15. The set of non-transitory machine-readable media of claim 12, wherein the cloud-side
QoS parameters that are applied to the microservice instances includes parameters related to scheduling, scaling, and traffic optimization.
16. The set of non-transitory machine-readable media of claim 12, wherein applying the resource configuration to the microservice instances includes one or more of changing a number of replicas of a microservice instance, changing an amount of resources allocated to a microservice instance, and configuring a traffic routing policy for a microservice.
17. A computing device (404) to configure an edge cloud to meet an end-to-end (E2E) performance target for a microservices-based application that is implemented over the edge cloud and a mobile network communicatively coupled to the edge cloud, the computing device comprising: one or more processors (442); and a non-transitory machine-readable medium (448) having computer code stored therein, which when executed by the one or more processors, causes the computing device to: obtain network-side quality of service (QoS) control information and networkside performance information associated with the application, determine a cloud-side performance target for the application based on the E2E performance target, the network-side QoS control information, and the network-side performance information, obtain cloud-side service information, cloud-side resource usage information, and cloud-side performance information associated with the application, determine microservice instances of a microservice chain in the edge cloud that can be used to meet the cloud-side performance target for the application based on the cloud-side service information, the cloud-side resource usage information, and the cloud-side performance information, determine cloud-side QoS parameters for the microservice instances based on the cloud-side performance target and knowledge regarding a performance associated with the cloud-side QoS parameters, determine a resource configuration for the microservice instances based on the cloud-side performance target for the application, the cloud-side service information, the cloud-side resource usage information, and the cloudside performance information, and 38 configure the edge cloud to implement the microservice instances including applying the cloud-side QoS parameters and the resource configuration to the microservice instances.

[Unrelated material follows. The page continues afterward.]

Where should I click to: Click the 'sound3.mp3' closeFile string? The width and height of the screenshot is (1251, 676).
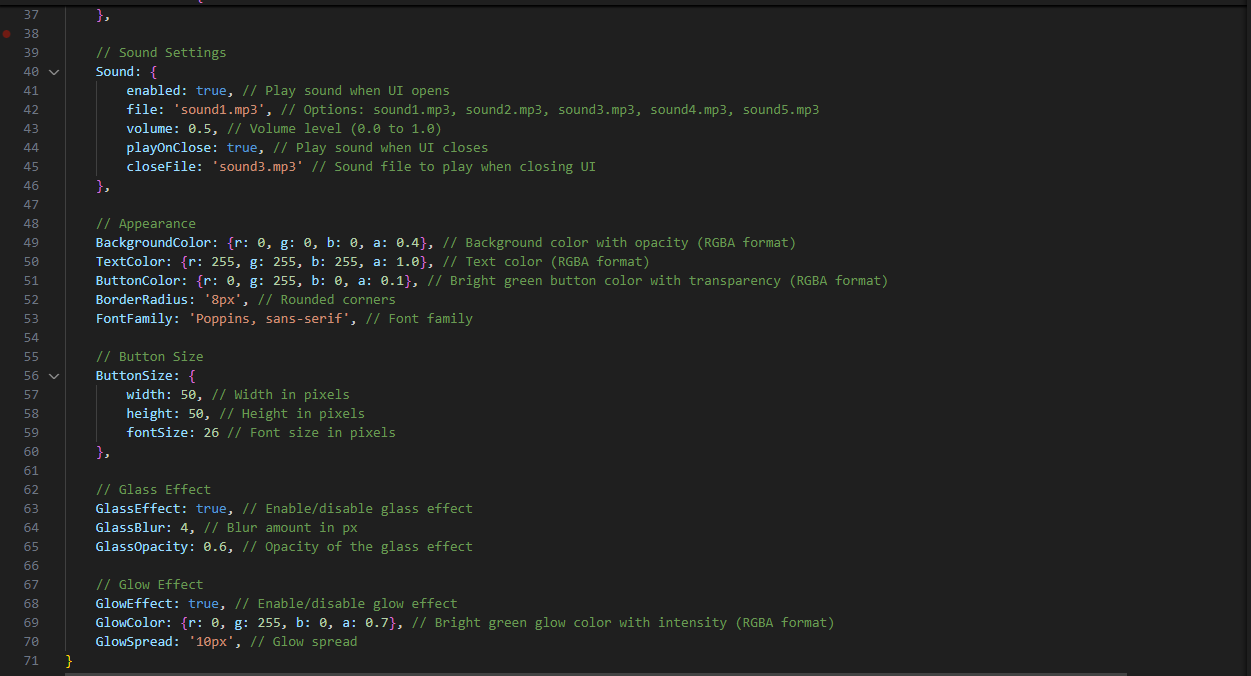pos(257,167)
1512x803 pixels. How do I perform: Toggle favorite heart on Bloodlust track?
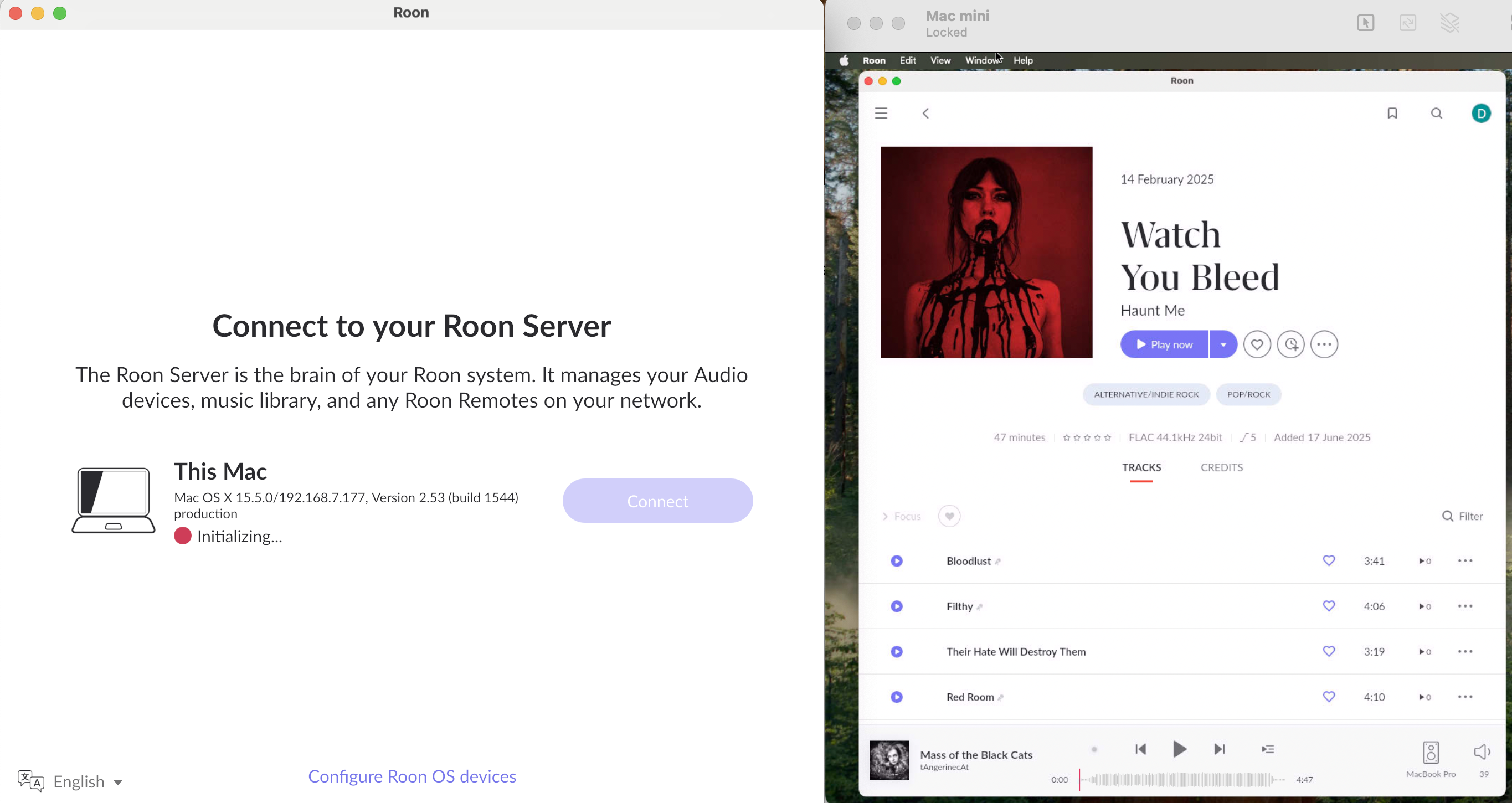[x=1329, y=560]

18. The computing device of claim 17, wherein the network-side QoS control information includes a QoS indicator or an allocation and retention priority (ARP) value associated with the application in the mobile network, wherein the mobile network is a 5G mobile network, wherein the network-side performance information includes information regarding latency or throughput associated with the application in the mobile network.
19. The computing device of claim 17, wherein the cloud-side service information includes information regarding microservice chains of the application in the edge cloud, wherein the cloud-side resource usage information includes information regarding resource usage of microservice instances of the microservice chains, wherein the cloud-side performance information includes information regarding latency or throughput associated with microservice instances of the microservice chains.
20. The computing device of claim 17, wherein the mobile network is a 4G mobile network or a 5G mobile network.